The idea here is that chip designers want to be conservative, because if they are conservative and wrong, they misuse ~1% of the chip (in this example). IF they're conservative and devote more chip space to rasterization than is needed, they have only wasted that extra chip space devoted to rasterization. However, if they are not conservative and wrong, then they have wasted a much bigger portion of the chip because the rasterization portion serves as a bottleneck (leaving everything else not fully utilized). It's a smarter bet to be conservative.


Is there a concrete calculation as to how 99% -> 80%?


I'm not sure how to get 80% either.

If we thought we needed 1% of the chip for rasterization, and we called that 100% efficiency, then if we end up wanting 1.2x that amount, it seems we have 20% more rasterization workload than expected. Then the rasterization step is taking 1.2x as long. If we assume the rasterization step is always the bottleneck, then 0.2/1.2 of the time the rest of the chip is doing nothing.

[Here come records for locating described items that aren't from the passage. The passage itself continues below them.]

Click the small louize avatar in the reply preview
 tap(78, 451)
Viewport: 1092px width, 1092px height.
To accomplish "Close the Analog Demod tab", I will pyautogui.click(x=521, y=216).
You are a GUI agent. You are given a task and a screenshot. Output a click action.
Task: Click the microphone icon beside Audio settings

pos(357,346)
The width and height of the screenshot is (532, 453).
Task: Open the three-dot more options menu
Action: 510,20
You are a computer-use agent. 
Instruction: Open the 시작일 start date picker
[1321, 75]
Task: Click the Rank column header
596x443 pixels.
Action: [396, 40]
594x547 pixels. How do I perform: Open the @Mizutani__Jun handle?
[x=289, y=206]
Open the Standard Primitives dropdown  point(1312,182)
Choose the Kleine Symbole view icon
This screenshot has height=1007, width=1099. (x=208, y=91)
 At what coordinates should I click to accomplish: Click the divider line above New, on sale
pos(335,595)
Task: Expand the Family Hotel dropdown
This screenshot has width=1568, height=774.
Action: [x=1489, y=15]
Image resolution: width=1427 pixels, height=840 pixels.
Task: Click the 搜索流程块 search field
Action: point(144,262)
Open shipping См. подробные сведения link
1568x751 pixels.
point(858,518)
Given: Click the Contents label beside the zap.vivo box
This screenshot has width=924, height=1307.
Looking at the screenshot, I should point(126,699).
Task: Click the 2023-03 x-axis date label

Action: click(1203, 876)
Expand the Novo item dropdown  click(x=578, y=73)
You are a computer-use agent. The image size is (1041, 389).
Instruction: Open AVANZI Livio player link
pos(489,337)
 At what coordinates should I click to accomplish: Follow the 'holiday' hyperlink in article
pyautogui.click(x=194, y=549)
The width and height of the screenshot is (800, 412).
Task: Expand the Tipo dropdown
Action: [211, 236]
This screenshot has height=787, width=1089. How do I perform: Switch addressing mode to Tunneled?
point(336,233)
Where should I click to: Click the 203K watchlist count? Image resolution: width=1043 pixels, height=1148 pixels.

Then the efficiency of the rest of the chip is (working time)/(total time) = 1/1.2 = 83.33%.


Disregarding the efficiency computation, I've read of large core chips which know the utilization of cores, and will power down cores which are not needed. This seems like a load balancer, in essence, and I wonder if this could be put to use in GPUs, where there are definitely a large number of cores, all of which may not be doing any work at all.

Further, to help GPU utilization, new NVIDIA GPUs have the ability to run more than a single kernel at once. This might be able to utilize more of the GPU since one kernel does not lock the device from being used.


In addition to having to design the system with the functionality of the hardware in mind, the software designer must also consider how to write programs to best utilize the available components. The different algorithms can run faster on different hardware e.g. GPU's with high throughput versus a single CPU. Portability is an issue, so software is generally written for a specific hardware, such as an OS for a specific phone hardware, or the previously mentioned Anton supercomputer.